Por un lado, se trata de la versión del mundo de la fama de una situación mundial. Y por el otro, una mirada sobre la humanidad — imperfecta, ridícula y siempre confusa — del estrato de la celebridad. Pero Apatow no encuentra el sentido y mucho menos, una forma ingeniosa de narrar la historia sin caer en clichés y lugares comunes. Quizás, el mayor problema de La burbuja. 

Érase una vez, un grupo de actores en un hotel 

La sexta parte de una saga ficticia sospechosamente parecida a las franquicias de ciencia ficción de bajo presupuesto se filma en un hotel inglés. Apatow muestra el escenario con una burlona frialdad que disecciona las dificultades irreales del mundo de Hollywood. Actores confundidos en medio de una situación de considerable gravedad, la percepción del cine como una fachada frágil y barata. Lo hace mientras el mundo en el exterior sufre las primeras consecuencias de la pandemia y se debate entre la incertidumbre. 
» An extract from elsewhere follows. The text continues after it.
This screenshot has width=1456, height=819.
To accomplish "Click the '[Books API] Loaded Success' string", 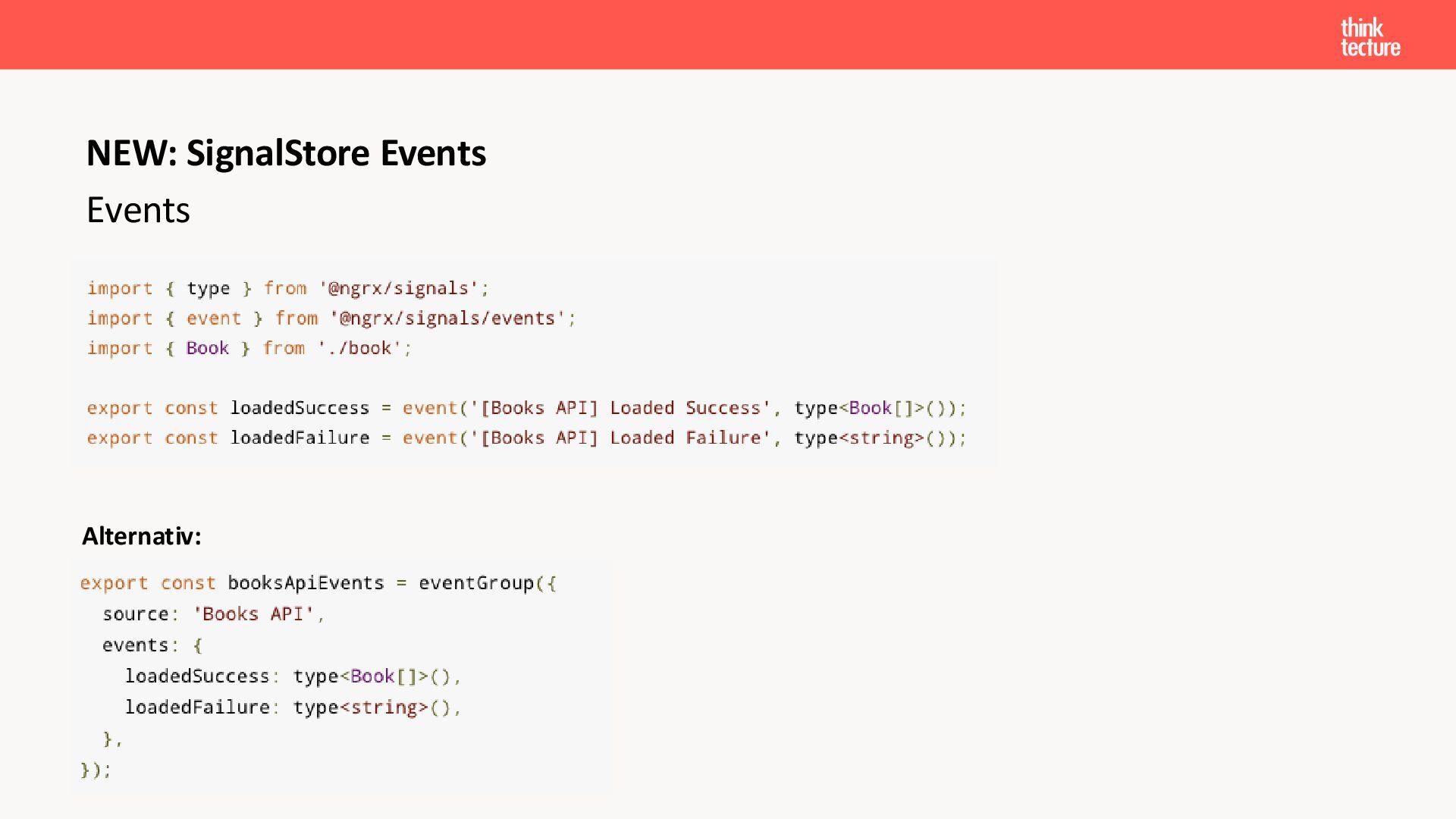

Pero en el set de Cliff Beasts solo hay tiempo para preocuparse porque el proyecto vaya adelante. En especial, cuando el tiempo transcurre y Darren (Fred Armisen), un director obsesionado por el triunfo, comienza a presionar. La película de Netflix transcurre por todo tipo de escenarios extravagantes y cada vez más surreales. Y aunque el elemento burlón está en todas partes, es evidente que la intención de Apatow es también, criticar de manera sutil un mundo prefabricado. 
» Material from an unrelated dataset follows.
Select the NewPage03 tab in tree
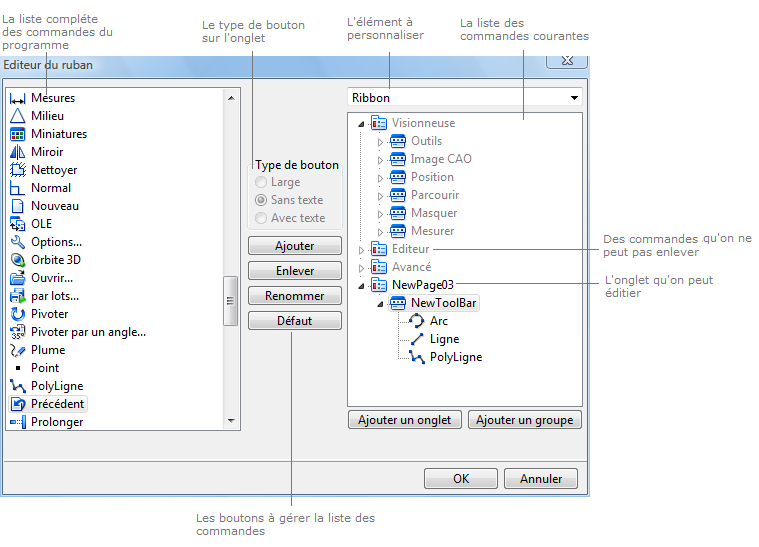click(x=422, y=285)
Pero la película carece de la inteligencia y la osadía de Tropic Thunder de Ben Stiller, a la que rinde homenaje casi de manera involuntaria. La burbuja trata de imitar el clima incómodo que sostuvo el sarcasmo esencial del film de Stiller pero no lo logra. Y aunque ambas comparten la premisa de mostrar al cine como un escenario vacío (frente y detrás de la cámara), la Burbuja carece de ritmo. Mucho más, de una medida de lo perverso y lo cruel para analizar a sus personajes. Al final, La Burbuja de Apatow es un recorrido por lugares comunes que tiene sus mayores triunfos cuando recuerda que todo se trata de una broma simple. 

Al final, el gran escape de La Burbuja

Artificial, blanda y excesivamente larga, La burbuja termina por convertirse en un chiste ridículo sin demasiado cohesión. Eso a pesar de los intentos del elenco por mostrar que esa versión del cine — la superficial y simple — es la más común. 

Pero ya sea porque el guion de Apatow tiene un aire simple que no logra superar o su ritmo anticuado, La Burbuja jamás muestra lo más agudo de su premisa. O quizás se trate, que solo es un chiste para reír sin mucho interés. Otro de los tantos fallidos experimentos de Netflix que parecen multiplicarse en su catálogo durante los últimos meses.